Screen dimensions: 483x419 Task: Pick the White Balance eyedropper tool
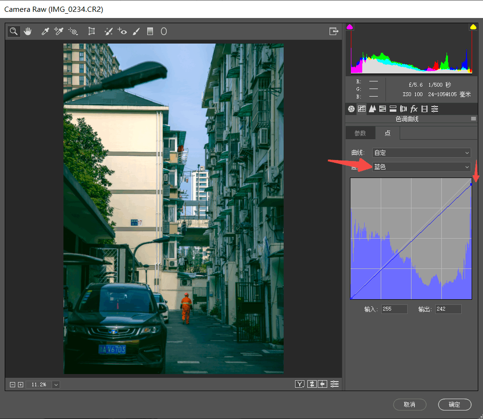pyautogui.click(x=45, y=31)
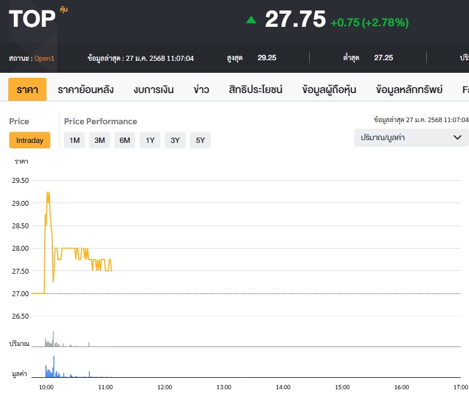
Task: Select the Intraday price view
Action: point(30,140)
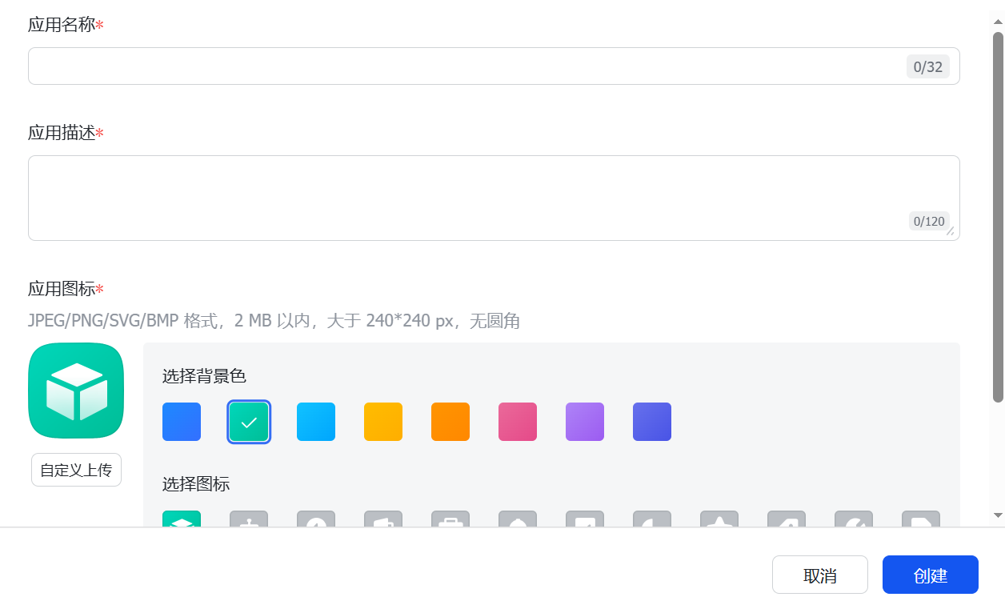Select the indigo background color
The width and height of the screenshot is (1005, 605).
coord(652,422)
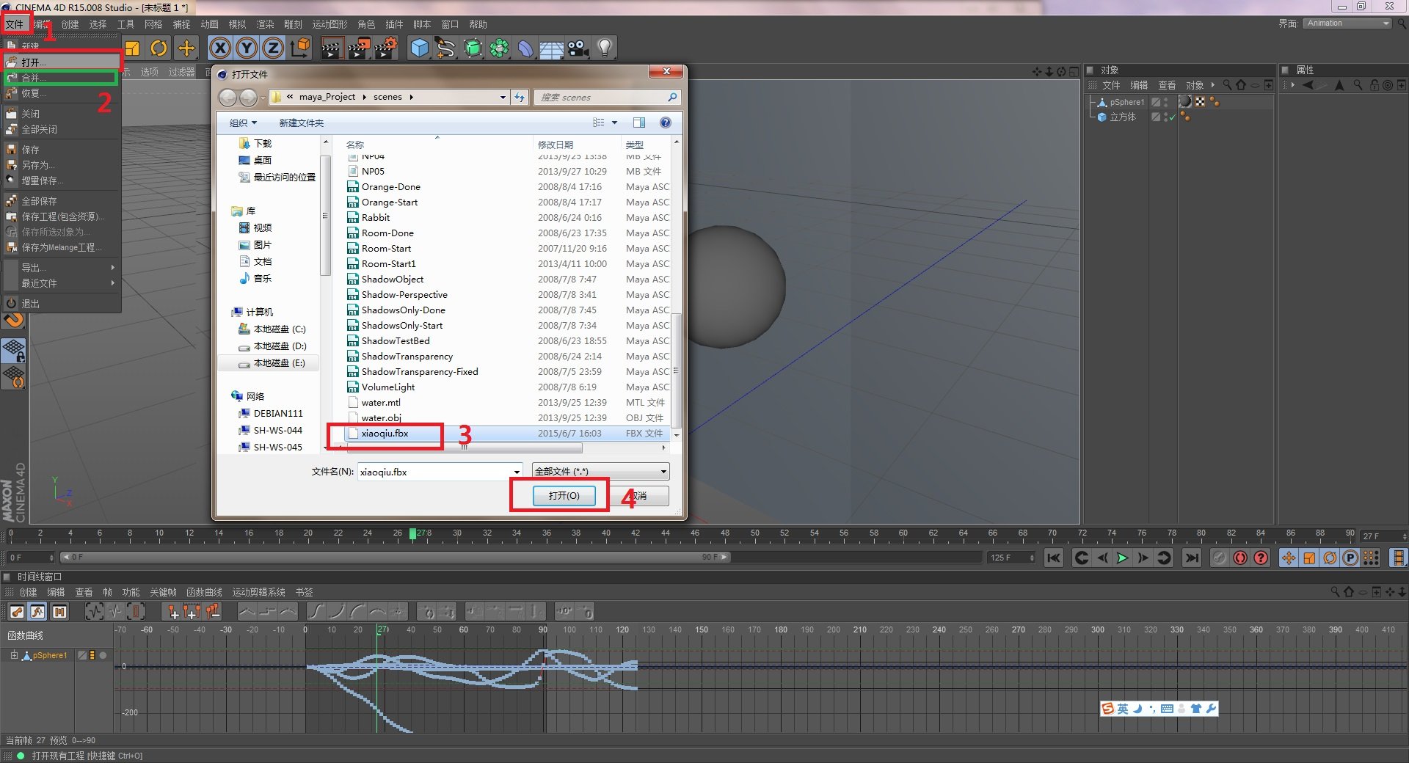Image resolution: width=1409 pixels, height=763 pixels.
Task: Toggle the green checkmark on 立方体 object
Action: pos(1172,117)
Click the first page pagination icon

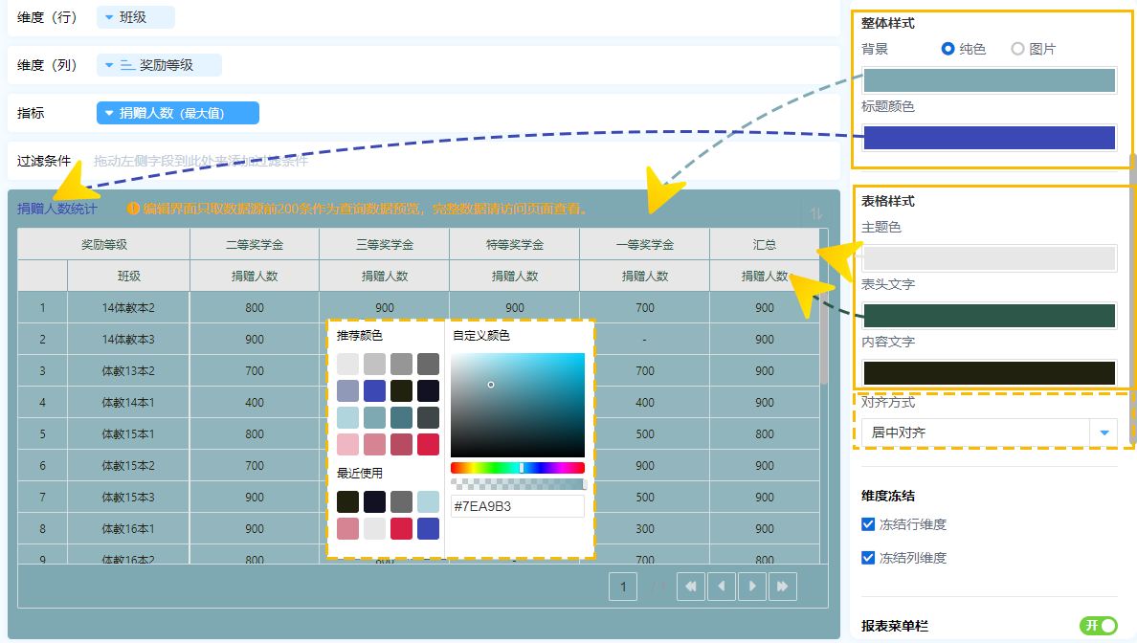(690, 587)
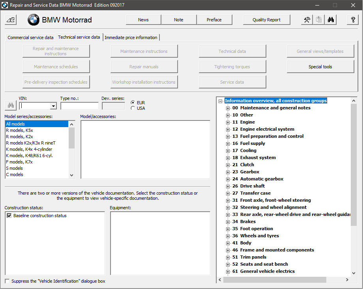Click the binoculars search icon in top toolbar

click(x=331, y=20)
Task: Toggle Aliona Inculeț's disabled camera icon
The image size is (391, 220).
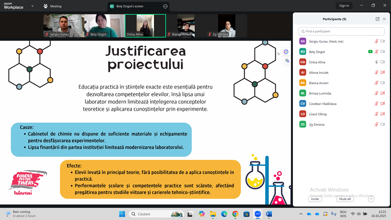Action: click(x=382, y=73)
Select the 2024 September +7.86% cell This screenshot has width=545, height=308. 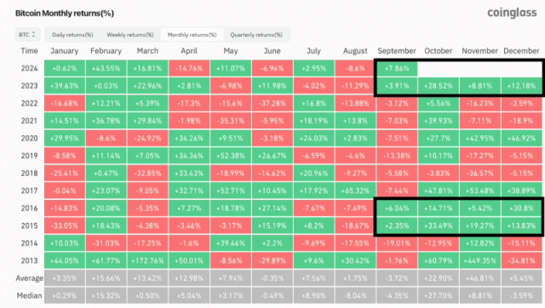point(397,68)
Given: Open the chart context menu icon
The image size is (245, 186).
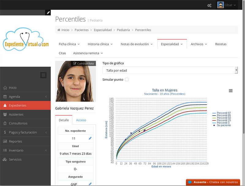Looking at the screenshot, I should [231, 91].
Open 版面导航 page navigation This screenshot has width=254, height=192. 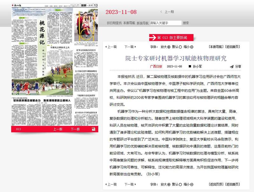143,23
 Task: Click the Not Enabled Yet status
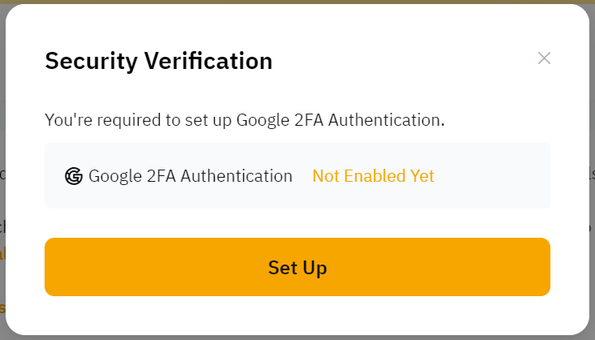point(373,176)
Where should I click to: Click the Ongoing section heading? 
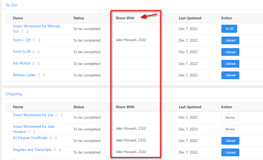(x=14, y=94)
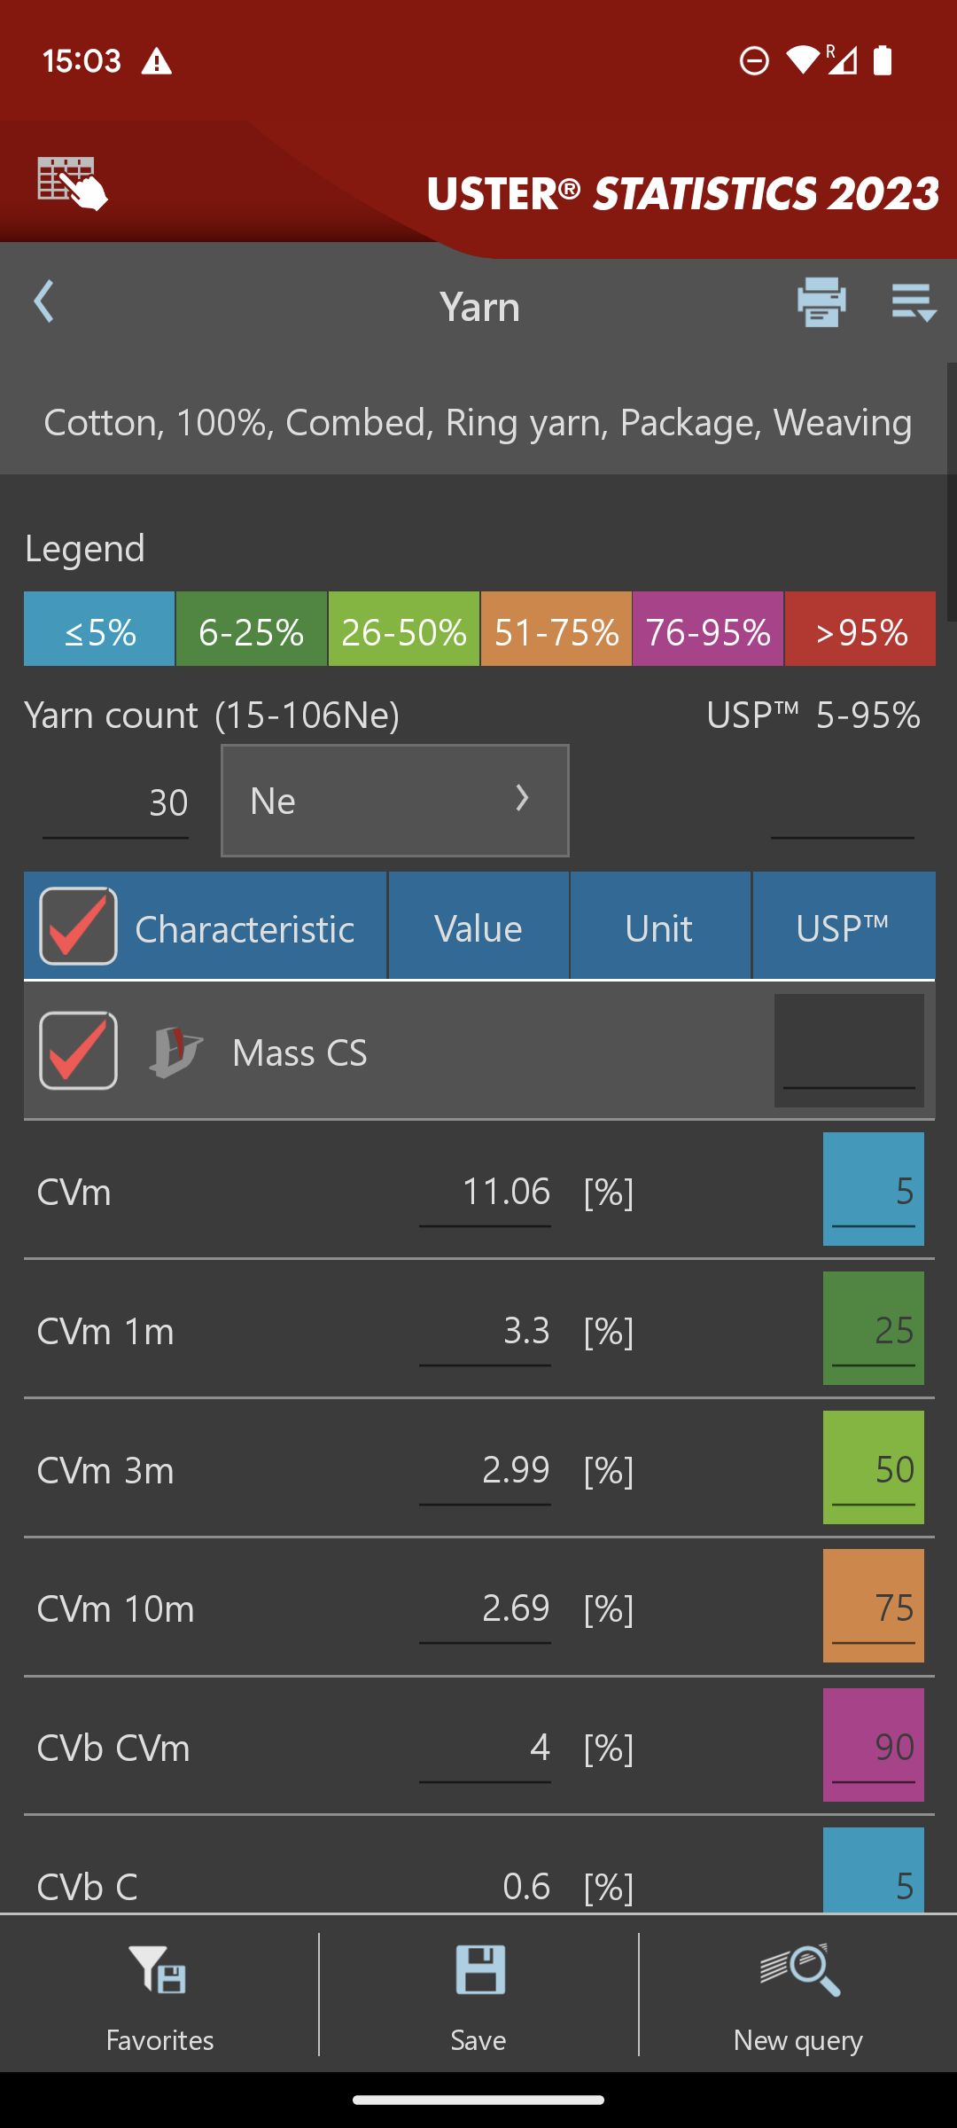The width and height of the screenshot is (957, 2128).
Task: Tap the table-select icon in header
Action: [73, 184]
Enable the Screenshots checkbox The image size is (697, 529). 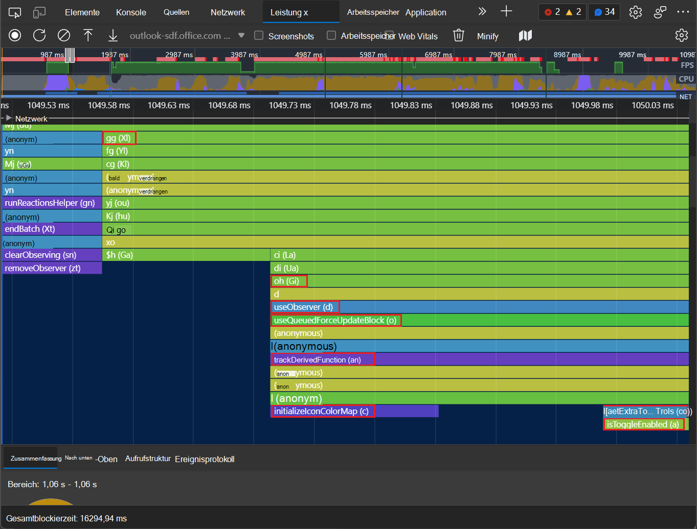pyautogui.click(x=259, y=35)
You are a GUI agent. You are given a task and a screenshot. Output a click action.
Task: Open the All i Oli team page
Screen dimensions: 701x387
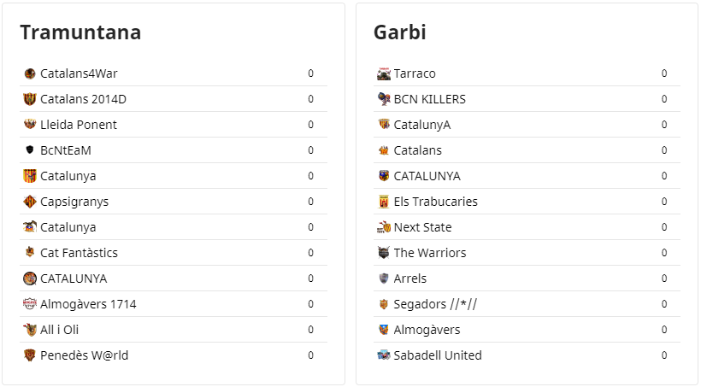(60, 330)
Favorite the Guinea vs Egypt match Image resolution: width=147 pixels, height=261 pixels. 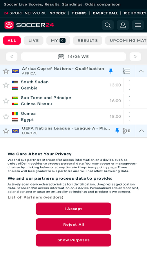click(x=6, y=117)
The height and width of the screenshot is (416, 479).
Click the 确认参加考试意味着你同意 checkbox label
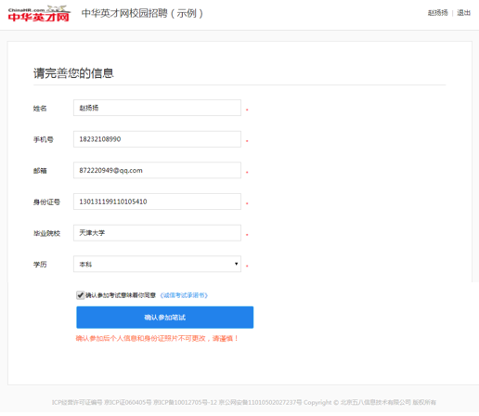tap(121, 295)
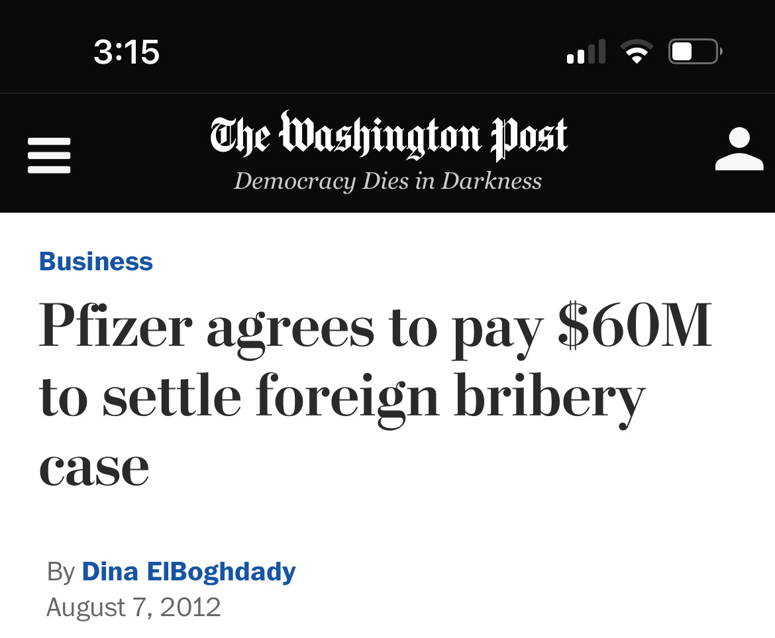The width and height of the screenshot is (775, 638).
Task: Click the word case ending the headline
Action: [94, 468]
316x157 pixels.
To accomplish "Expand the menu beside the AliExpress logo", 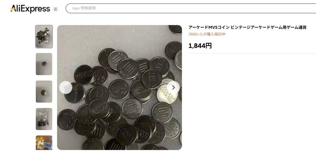I will click(56, 9).
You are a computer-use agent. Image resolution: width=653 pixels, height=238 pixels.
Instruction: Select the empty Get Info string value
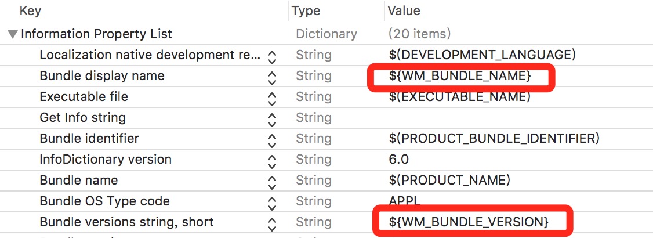[518, 117]
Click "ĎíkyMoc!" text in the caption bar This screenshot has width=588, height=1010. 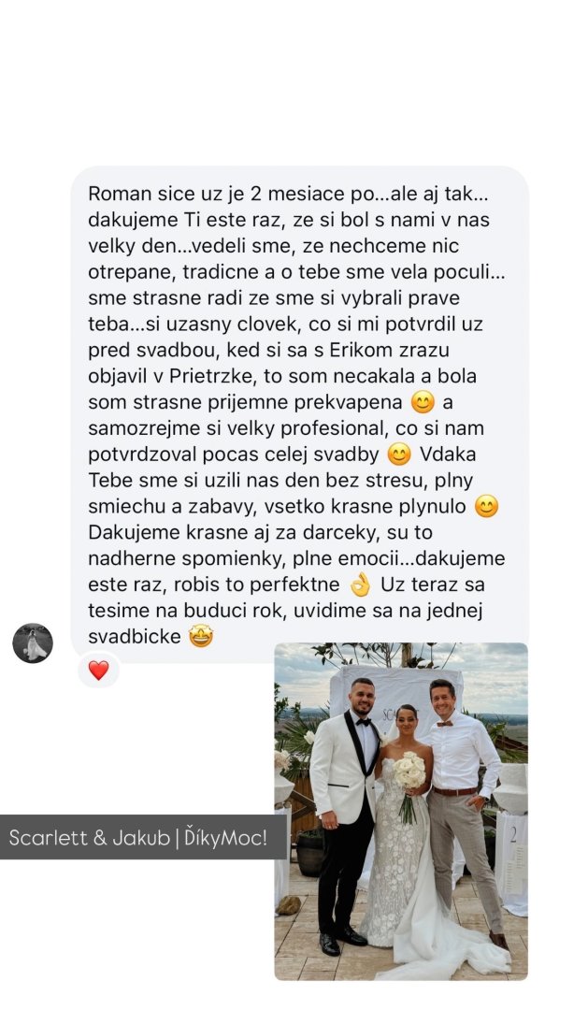(225, 837)
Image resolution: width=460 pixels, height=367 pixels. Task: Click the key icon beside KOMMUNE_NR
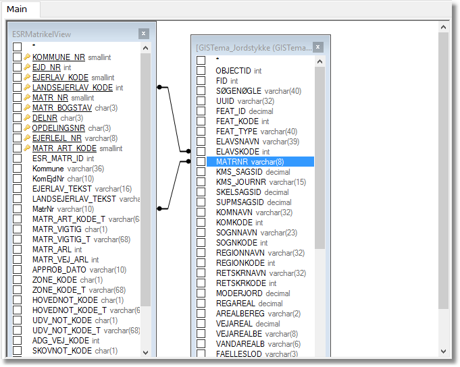(x=27, y=57)
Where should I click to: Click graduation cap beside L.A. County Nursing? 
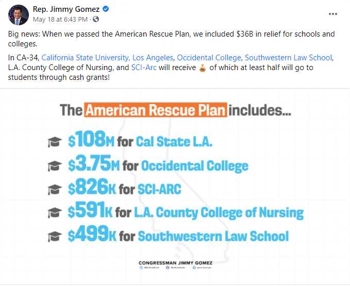click(54, 213)
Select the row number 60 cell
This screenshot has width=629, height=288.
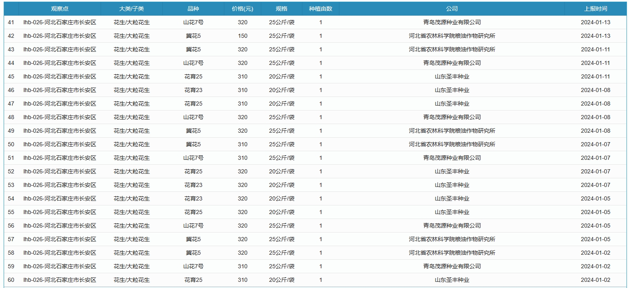11,280
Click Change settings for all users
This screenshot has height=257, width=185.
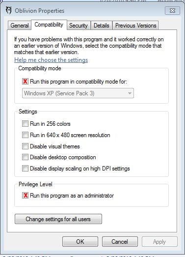(58, 219)
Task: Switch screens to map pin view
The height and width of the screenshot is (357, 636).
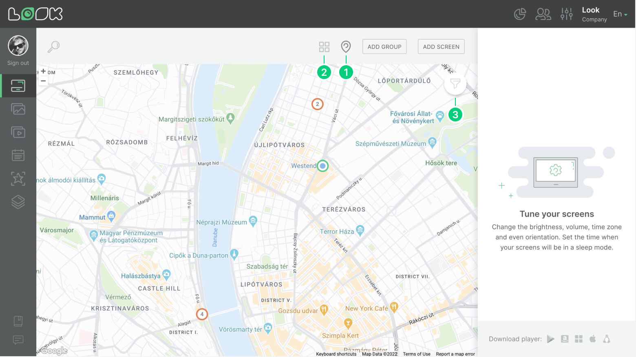Action: click(346, 46)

■ WORK REQUEST: The word to find is "agent". Copy every line of the data that holds it.

■ COMPLETED EXERCISE:
You are a GUI agent. You are given a task and a screenshot. Output a click action.
You are a computer-use agent. Image resolution: width=653 pixels, height=238 pixels.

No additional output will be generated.